Will sitting around at work all day kill me? Does running strengthen your knees or ruin them? Standing desks, yay or nay? And can I eat eggs now, or what? 

If you're the kind of person who wants to stay up to date on the latest health advice, following the headlines can be bewildering. New findings are constantly coming in and the way the media covers them can sometimes be either reductive or sensationalized. Sorting out truth from dubious trends can be difficult. 

Daniel Lieberman can help. A professor of evolutionary biology at Harvard, he studies how people moved and exercised in the past and what that can tell us about how to keep fit today. His latest book, Exercised, boils down these time-tested lessons with a focus on busting common myths that prevent people from being as healthy as they can be. 

If that sounds fascinating to you, run out and pick it up. But which of the many myths Lieberman outlines does he see as the most harmful and most wish to debunk? He shared his number-one worst myth with Big Think recently. 

Aging Americans versus aging hunter-gatherers 

Picture an older person. What do you see? If your mental image is of a slightly stooped individual shuffling slowly along on the way to their weekly shuffleboard game, then Lieberman would like you to stop right there. That might be how your average American senior looks, but it's not at all what you see if you visited with hunter-gatherer elders. 

"Americans, as we get older, know that strength declines rapidly. By the time people are in their 60s and 70s, they're pretty frail, but hunter-gatherers remain fairly physically active as they age because they're doing stuff. They have to lift things and carry things and do stuff that keep them strong. And the end result is that they maintain that strength," Lieberman explains. 

Age, he insists, doesn't naturally lead to frailty. Sure, none of us are as strong and swift at 63 as we were at 23, but the reason so many seniors in the developed world become so weak is, basically, because they believe loss of strength is inevitable and they give up on exercise. That belief is the myth Lieberman is most keen to bust. 

"I think the most pernicious, the most serious, the most problematic, the most concerning way in which we think about exercise in the Western world is that as people get older it's kind of normal to be less physically active," he tells Big Think. 
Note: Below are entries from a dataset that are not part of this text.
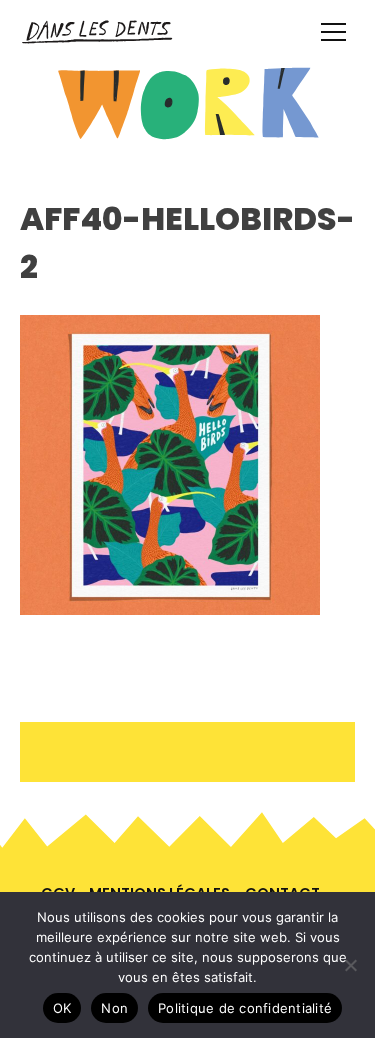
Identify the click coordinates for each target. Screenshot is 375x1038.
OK (62, 1008)
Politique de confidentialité (245, 1008)
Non (114, 1008)
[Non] (350, 965)
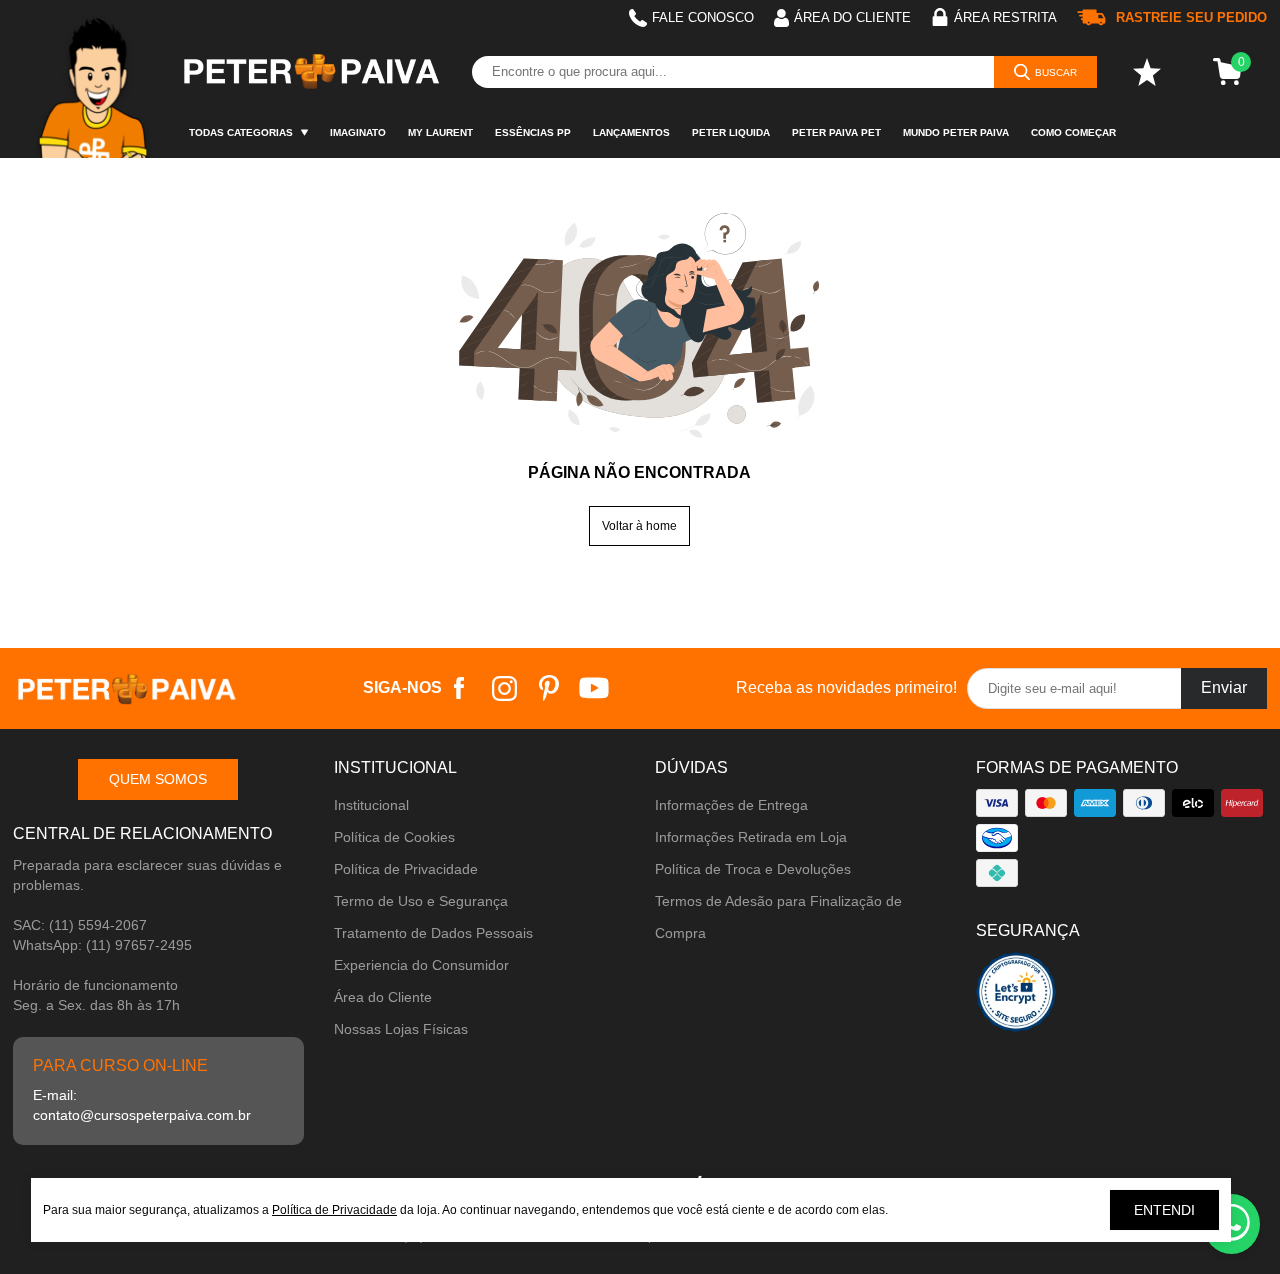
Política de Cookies (394, 837)
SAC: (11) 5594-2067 (80, 925)
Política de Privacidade (406, 869)
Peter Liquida (731, 132)
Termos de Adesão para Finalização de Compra (778, 917)
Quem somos (158, 779)
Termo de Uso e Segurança (421, 901)
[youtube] (594, 688)
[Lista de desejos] (1147, 72)
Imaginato (358, 132)
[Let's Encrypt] (1016, 997)
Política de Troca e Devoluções (753, 869)
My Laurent (440, 132)
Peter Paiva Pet (836, 132)
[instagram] (504, 688)
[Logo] (310, 72)
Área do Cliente (383, 997)
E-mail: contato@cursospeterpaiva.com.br (142, 1105)
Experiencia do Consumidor (421, 965)
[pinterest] (549, 688)
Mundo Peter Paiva (956, 132)
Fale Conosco (703, 17)
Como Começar (1073, 132)
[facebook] (459, 688)
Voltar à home (639, 526)
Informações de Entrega (731, 805)
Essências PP (533, 132)
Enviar (1224, 687)
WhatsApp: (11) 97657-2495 (102, 945)
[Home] (95, 79)
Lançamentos (631, 132)
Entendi (1164, 1210)
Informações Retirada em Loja (751, 837)
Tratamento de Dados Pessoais (433, 933)
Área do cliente (852, 17)
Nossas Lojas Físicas (401, 1029)
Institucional (371, 805)
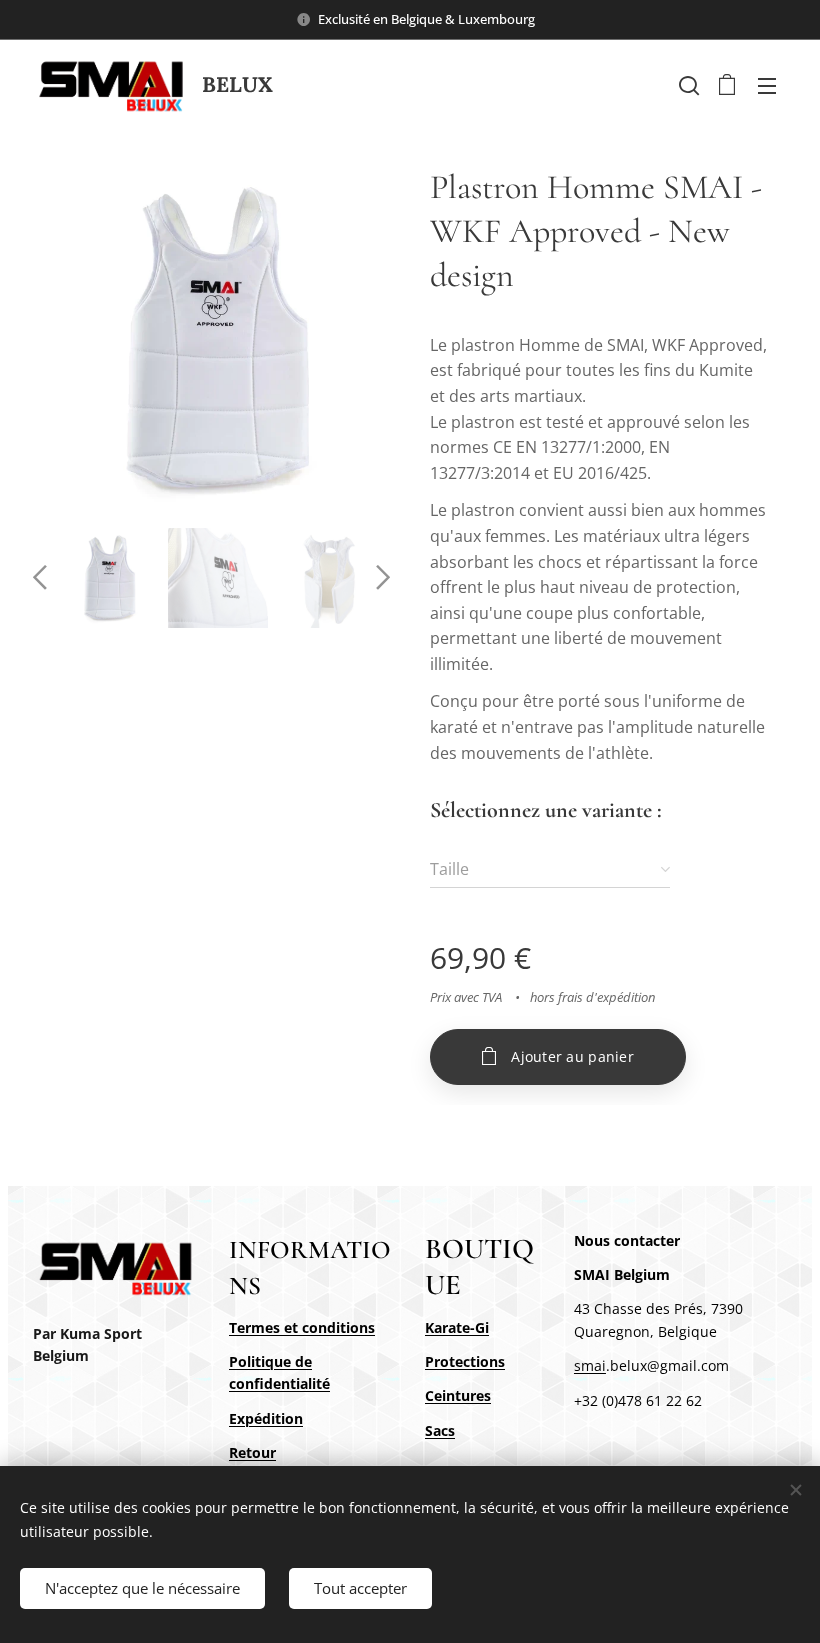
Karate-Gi (457, 1327)
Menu (767, 85)
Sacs (440, 1430)
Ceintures (458, 1395)
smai (590, 1365)
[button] (687, 85)
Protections (465, 1361)
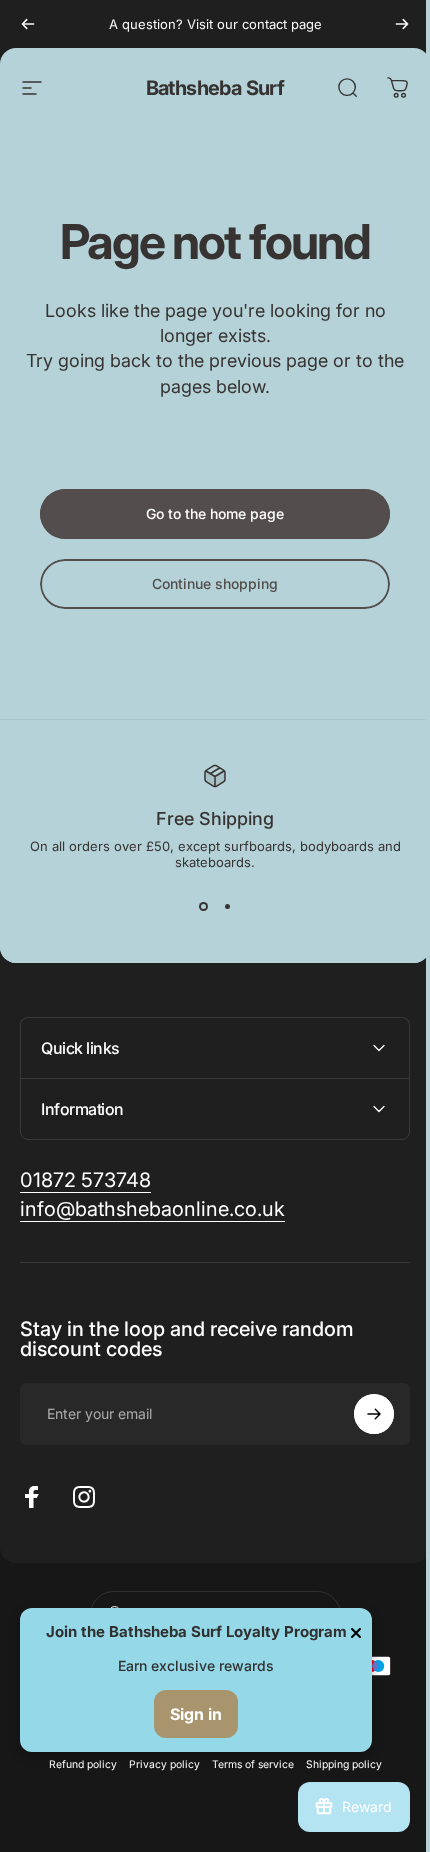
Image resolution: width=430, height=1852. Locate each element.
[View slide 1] (203, 906)
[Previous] (28, 24)
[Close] (356, 1633)
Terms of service (245, 1764)
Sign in (196, 1714)
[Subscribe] (359, 1414)
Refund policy (75, 1764)
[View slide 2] (227, 906)
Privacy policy (156, 1764)
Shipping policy (336, 1764)
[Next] (402, 24)
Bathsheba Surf (215, 88)
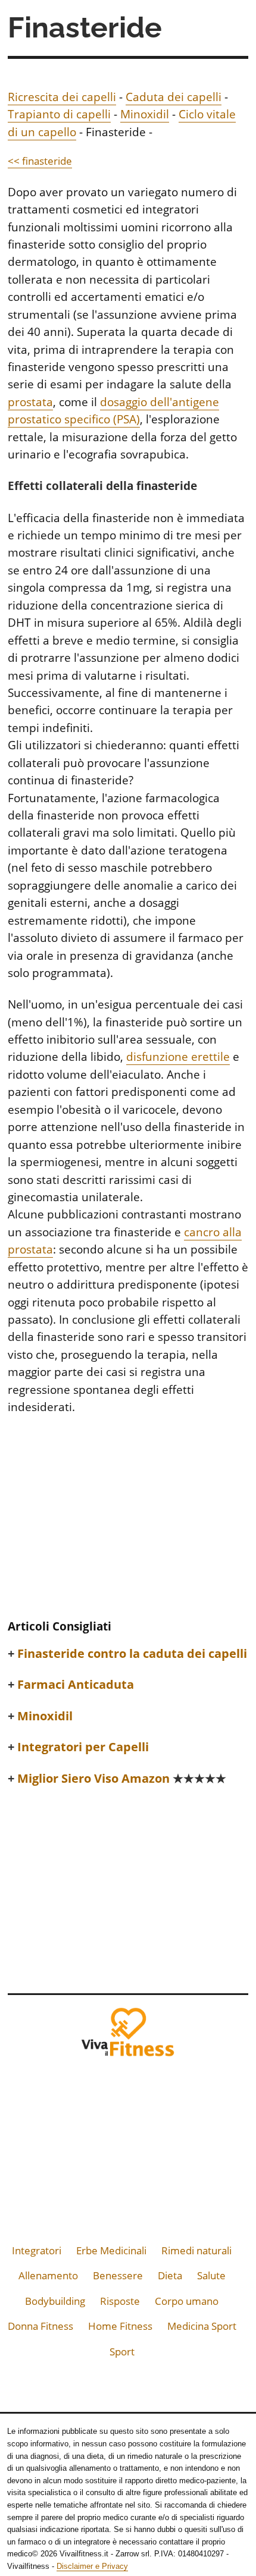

As a result of this false belief, many older Americans stop exercising, which leads them to become less fit, which in turns causes them to exercise even less. It's a vicious circle that leads to what scientists term sarcopenia, or loss of muscle mass and strength. 

Boosting brains and brawn

We tend to think of this loss of muscle mass as an inevitable part of getting older, but it's not. And you don't have to hang out with hunter gatherers to prove that's true, Lieberman insisted in a separate NPR interview. Chasing prey and digging up tubers isn't the only route to aging with strength--you can also hit the gym into your 80s, as did former Supreme Court Justice Ruth Bader Ginsburg

"She was celebrated for her vim and vigor, which meant that a lot of that came from the fact that she kept working out and as she got older, she went to the gym several times a week. Now, she didn't do crazy, pump iron stuff. She wasn't trying to be like Arnold Schwarzenegger. But she did a few rounds of weight training every week and that helped keep her marvelously active and vigorous up until her late 80s," LIerberman notes. 

It's worth noting that separate studies show that this same type of regular but modest weight training helps keep the brains of older adults functionally younger too. That means there are additional benefits for seniors beyond just keeping up the strength required to interpret the constitution (or run your business) into your ninth decade -- you'll stay sharper longer too.  

So if it all the conflicting advice gets too confusing, feel free to tune out shouting headlines about every new research finding (the basics of staying healthy remain simple and stable over time), but make sure you're not falling prey to this insidious myth first. If you expect to get weaker as you age, you probably will. Thankfully, the opposite is also true -- a modest commitment to keeping up your strength will prevent much of the age-related declines in fitness too many people see as inevitable.